Most independent liquor store owners we talk to say some version of the same thing: "I know I should be doing more online, but I don't know where to start — and I definitely don't have time to figure it out." Fair enough. You got into this business because you love great products and great customers, not because you dreamed of writing marketing emails on a Tuesday night.
But here's what we've seen over and over again: the independent retailers who invest even a few hours a week in email and SMS marketing are pulling away from the ones who don't. Not because they have bigger budgets or fancier tech — but because they're showing up consistently in the two places their customers already check dozens of times a day: their inbox and their text messages.
This is the story of one store that made that shift — and grew online revenue by 140% in 12 months. We're going to break down exactly what they did, what they sent, what it cost, and how you can run the same playbook. No theory. No fluff. Just the strategy, the numbers, and the steps to make it work for your store.
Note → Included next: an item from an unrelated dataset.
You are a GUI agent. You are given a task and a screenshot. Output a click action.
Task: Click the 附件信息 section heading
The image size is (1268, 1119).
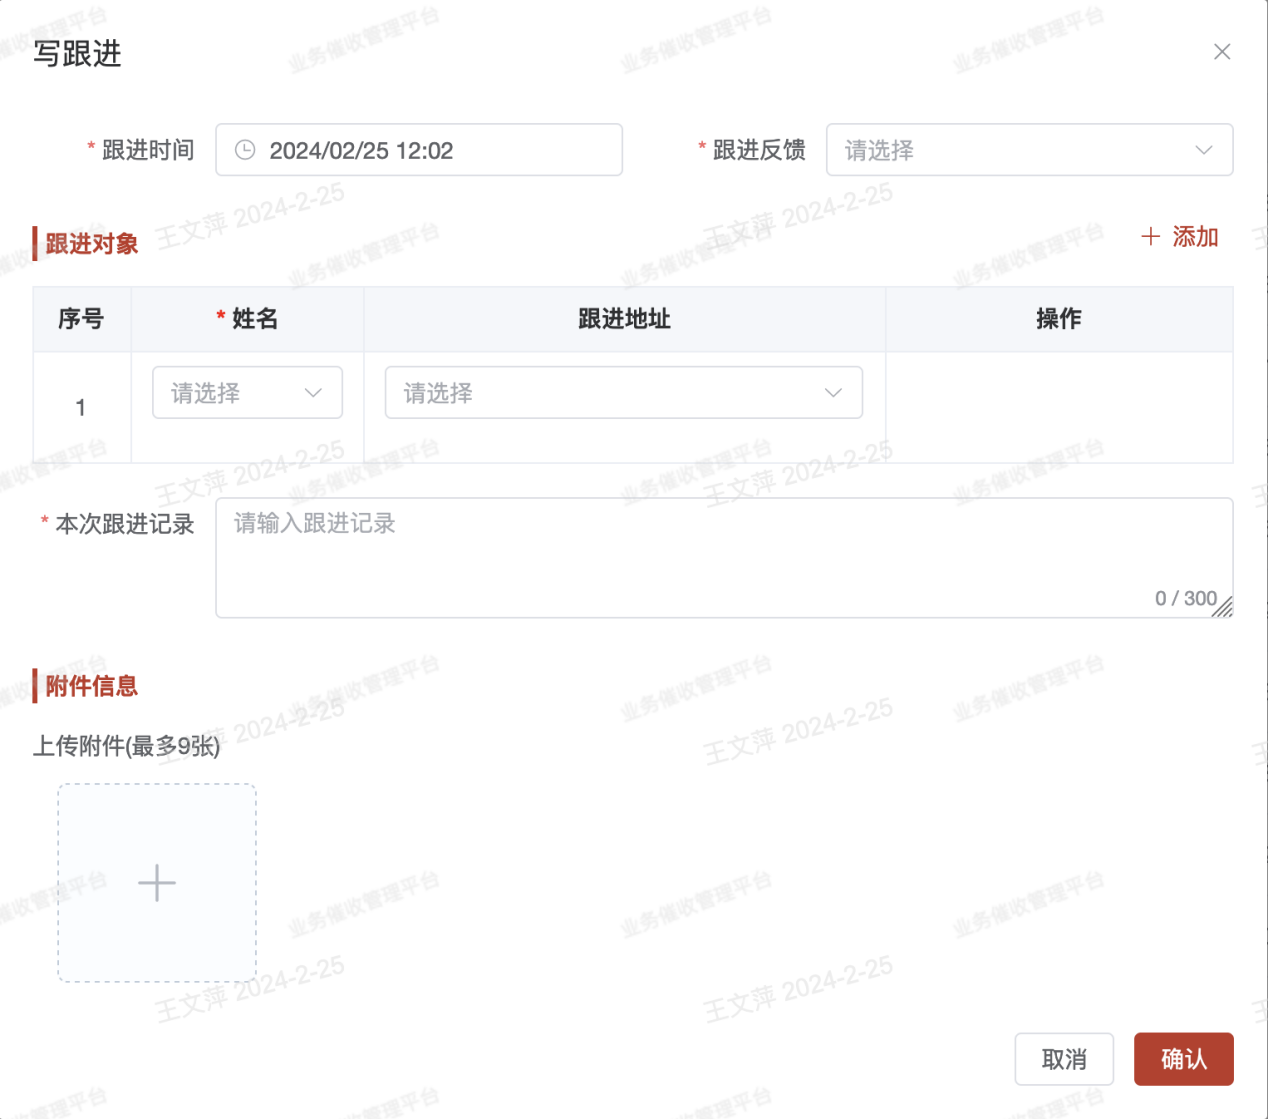coord(91,686)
The Problem: A Great Store with a Quiet Inbox
Let's call them "Midtown Spirits" — a well-stocked independent liquor store with 15 years in the neighborhood, a knowledgeable staff, and the kind of loyal foot traffic most retailers would envy. By every in-store measure, business was solid.
But online? Crickets.
Their website existed, technically. They had an email list they'd collected over the years but rarely touched. No SMS program. No automated campaigns. Online revenue had flatlined for three consecutive quarters, and the owner — let's call him Dave — figured digital marketing was "something the big chains do."
Dave was skeptical of agencies (burned once before), short on time, and running a lean operation. Sound familiar?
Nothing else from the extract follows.